Worker A completes 75% of a certain job in 25 days. He then calls in worker B, and together they finish the remaining 25% of the work in 5 days. How many days would B alone require to complete the entire job working at his own constant rate?

Introduction / Context:
This time and work question involves one worker starting a job, then another worker joining later to help finish it. We are given how much of the job A completes alone and how long A and B together take to finish the remainder. Using this, we must deduce B's individual efficiency and then find how long B would take to do the entire job alone.

Given Data / Assumptions:

• A completes 75% of the job in 25 days.
• The remaining 25% is finished by A and B working together in 5 days.
• Work rates remain constant throughout.
• The total work is one complete job.
• We are to find B's solo time for the entire job.

Concept / Approach:
We interpret the 75% completion in 25 days as A's rate. Then, since the remaining 25% is done by A and B together in 5 days, we interpret that as their combined rate. The difference between the combined rate and A's rate gives B's rate.
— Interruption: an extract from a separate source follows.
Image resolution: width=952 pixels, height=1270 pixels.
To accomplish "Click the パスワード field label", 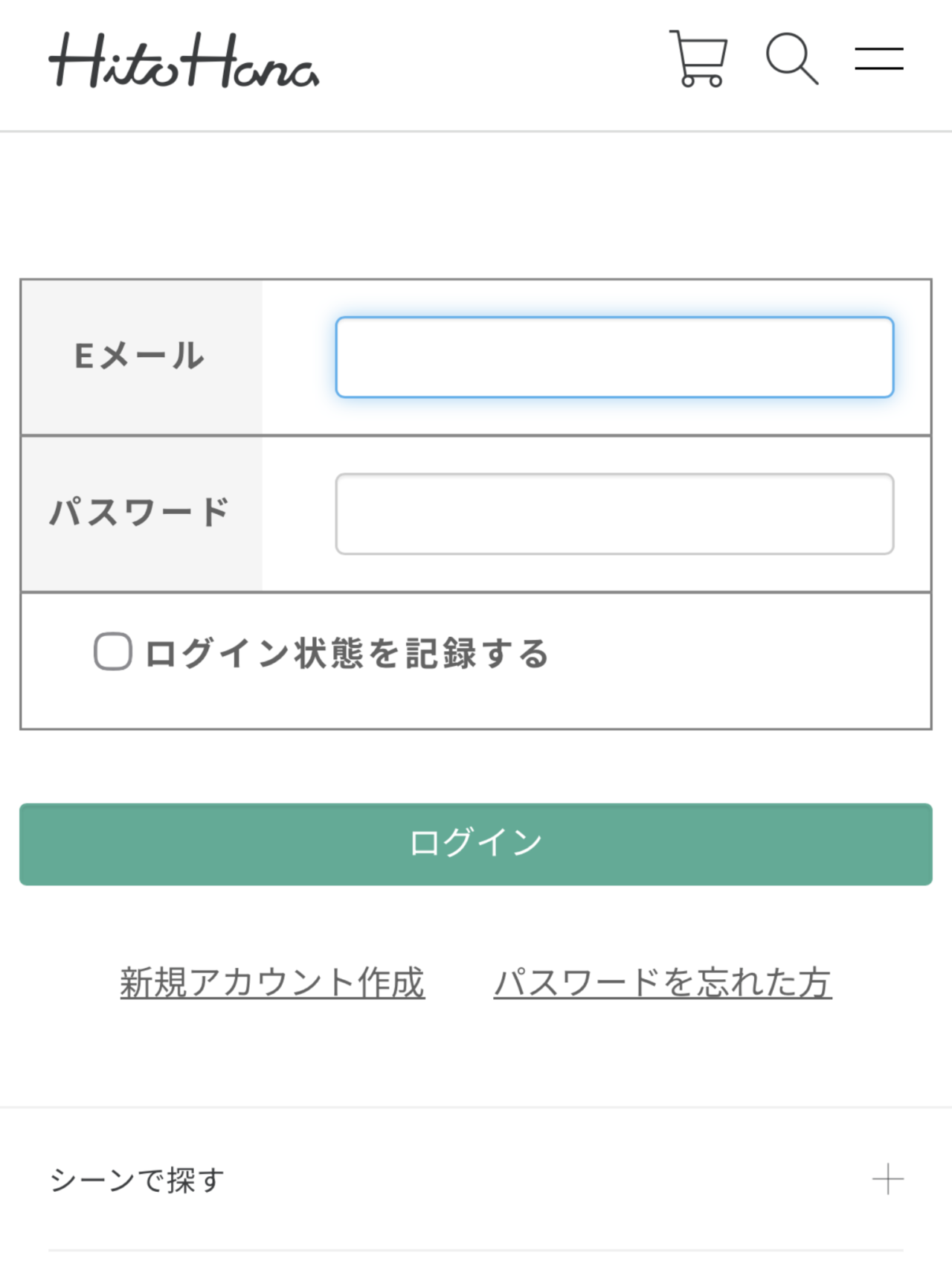I will [x=140, y=513].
Finally, we invert B's rate to find the time B would require to complete the entire job alone.

Step-by-Step Solution:
Let total work = 1 unit.A completes 75% = 3 / 4 of the job in 25 days.So A's rate = (3 / 4) / 25 = 3 / 100 work per day.Remaining work = 1 - 3 / 4 = 1 / 4.A and B together complete 1 / 4 of the job in 5 days.Combined rate of A and B = (1 / 4) / 5 = 1 / 20 work per day.So B's rate = (A + B rate) - A's rate = 1 / 20 - 3 / 100.Compute 1 / 20 = 5 / 100, so B's rate = 5 / 100 - 3 / 100 = 2 / 100 = 1 / 50 work per day.Therefore, time taken by B alone to do the entire job = 1 / (1 / 50) = 50 days.

Verification / Alternative check:
Check consistency: In 25 days, A does 25 * 3 / 100 = 75 / 100 = 3 / 4 of the work. There is 1 / 4 left. Together, A and B work for 5 days. A contributes 5 * 3 / 100 = 15 / 100, and B contributes 5 * 1 / 50 = 5 / 50 = 10 / 100. Total from this phase is 25 / 100 = 1 / 4. Summing 3 / 4 + 1 / 4 = 1, so the work is exactly completed and the rates are consistent.

Why Other Options Are Wrong:
Twenty four or 37.5 days would imply that B is significantly faster than the rate implied by the combined phase and would not maintain the correct division of work. Eighty days suggests B is much slower than A, which does not fit with the observed completion when they work together. Only 50 days matches the rate difference and the timing of the remaining work.

Common Pitfalls:
It is easy to confuse the fraction of work completed by A alone with the fraction completed jointly. Some learners incorrectly assume that A and B share the remaining work equally in the second phase. Others forget to convert percentages into fractions. Always express all portions of work as fractions of the whole and proceed step by step when combining rates.

Final Answer:
Worker B alone would complete the entire job in 50 days.